Gov. Phil Murphy is aiming to recapture research dollars lost to surrounding states over the past decade.
At a Wednesday press announcement at the North Brunswick Biotechnology Development Center, Murphy signed a law reinstating the Commission on Science Innovation and Technology, and announced his administration is rolling out the ResearchwithNJ.com public research database.
“The new database will bring leading researchers into our state to create collaborative partnerships with our world-class institutions of higher education,” Murphy said, adding New Jersey would build an industry and high-tech workforce that’s “second to none.”
The ResearchwithNJ.com database will include 3,000 faculty profiles from five research schools: Princeton University, Rutgers University, New Jersey Institute of Technology, Rowan University and Stevens Institute of Technology.

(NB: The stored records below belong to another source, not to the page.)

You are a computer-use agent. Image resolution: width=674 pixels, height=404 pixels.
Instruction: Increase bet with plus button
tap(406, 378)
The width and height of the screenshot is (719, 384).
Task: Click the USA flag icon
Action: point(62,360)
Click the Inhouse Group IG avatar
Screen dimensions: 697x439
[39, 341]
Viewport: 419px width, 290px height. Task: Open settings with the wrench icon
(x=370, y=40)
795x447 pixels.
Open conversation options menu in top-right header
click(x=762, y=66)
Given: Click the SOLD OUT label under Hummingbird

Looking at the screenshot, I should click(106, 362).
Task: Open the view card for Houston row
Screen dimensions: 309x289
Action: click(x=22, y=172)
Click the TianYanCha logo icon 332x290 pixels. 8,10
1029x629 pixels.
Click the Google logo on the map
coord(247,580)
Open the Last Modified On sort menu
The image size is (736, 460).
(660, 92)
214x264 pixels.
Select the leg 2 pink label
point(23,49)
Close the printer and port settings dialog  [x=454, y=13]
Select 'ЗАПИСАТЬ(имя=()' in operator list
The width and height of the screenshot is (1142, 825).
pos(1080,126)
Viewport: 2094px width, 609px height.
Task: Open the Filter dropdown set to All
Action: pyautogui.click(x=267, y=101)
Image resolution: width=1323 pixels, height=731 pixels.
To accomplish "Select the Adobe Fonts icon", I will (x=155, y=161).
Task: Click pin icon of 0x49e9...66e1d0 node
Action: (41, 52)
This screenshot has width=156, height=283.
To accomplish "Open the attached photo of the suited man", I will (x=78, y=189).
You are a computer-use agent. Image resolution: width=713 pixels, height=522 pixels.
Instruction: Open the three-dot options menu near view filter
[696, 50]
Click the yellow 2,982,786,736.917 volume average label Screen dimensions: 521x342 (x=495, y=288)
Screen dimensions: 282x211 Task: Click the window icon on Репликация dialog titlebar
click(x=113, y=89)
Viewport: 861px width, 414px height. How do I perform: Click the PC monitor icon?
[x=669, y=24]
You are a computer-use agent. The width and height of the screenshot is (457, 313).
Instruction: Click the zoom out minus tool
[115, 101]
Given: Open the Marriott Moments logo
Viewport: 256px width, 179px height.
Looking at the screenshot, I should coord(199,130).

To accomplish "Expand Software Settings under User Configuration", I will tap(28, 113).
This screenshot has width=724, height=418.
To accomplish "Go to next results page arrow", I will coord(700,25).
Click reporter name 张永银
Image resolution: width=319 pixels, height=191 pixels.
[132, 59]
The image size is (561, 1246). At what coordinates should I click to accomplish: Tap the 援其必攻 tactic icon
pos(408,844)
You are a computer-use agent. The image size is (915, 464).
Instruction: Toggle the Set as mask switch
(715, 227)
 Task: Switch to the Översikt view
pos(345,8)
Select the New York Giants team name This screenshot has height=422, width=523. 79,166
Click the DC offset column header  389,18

A sixth, Montclair State University, will join the database in the near future, Murphy said.
Gov. Chris Christie line-item-vetoed the commission in the 2010 budget, and it has since existed solely in name, according to Assemblyman Andrew Zwicker, D-16h District, a sponsor of Assembly Bill 3652, which reinstated the commission.
“At that point there was nothing, there was nothing for it to do,” Zwicker said. He added reinstating the committee would “emphasize the rich history and importance to New Jersey of innovation as an economic driver.”
The 16-member commission will include two from the state’s public and private research universities, and appointees from the Senate President, Assembly Speaker and Governor’s office.
It was not immediately clear if Beth Noveck, the state’s first appointed chief innovation officer, would serve on the commission.
The commission will have a $1 million budget, which will be used to fund day-to-day operations, according to Senate Budget Chair Paul Sarlo, D-36th District.
“Now more than ever we need to support and promote science and technology in New Jersey with an emphasis on ‘innovation’,” Sarlo said.
The commission will be tasked with appointing an Innovation Council, which will be tasked with determining how to stimulate the flow of technology between public and private research and get the support of the federal government.
“We want to be careful not to run into each other,” Murphy said. “The good news is there’s plenty of open space.”
Michele Siekerka, president and CEO of the New Jersey Business & Industry Association, said she was excited the commission would help New Jersey reclaim the title of “Innovation State.”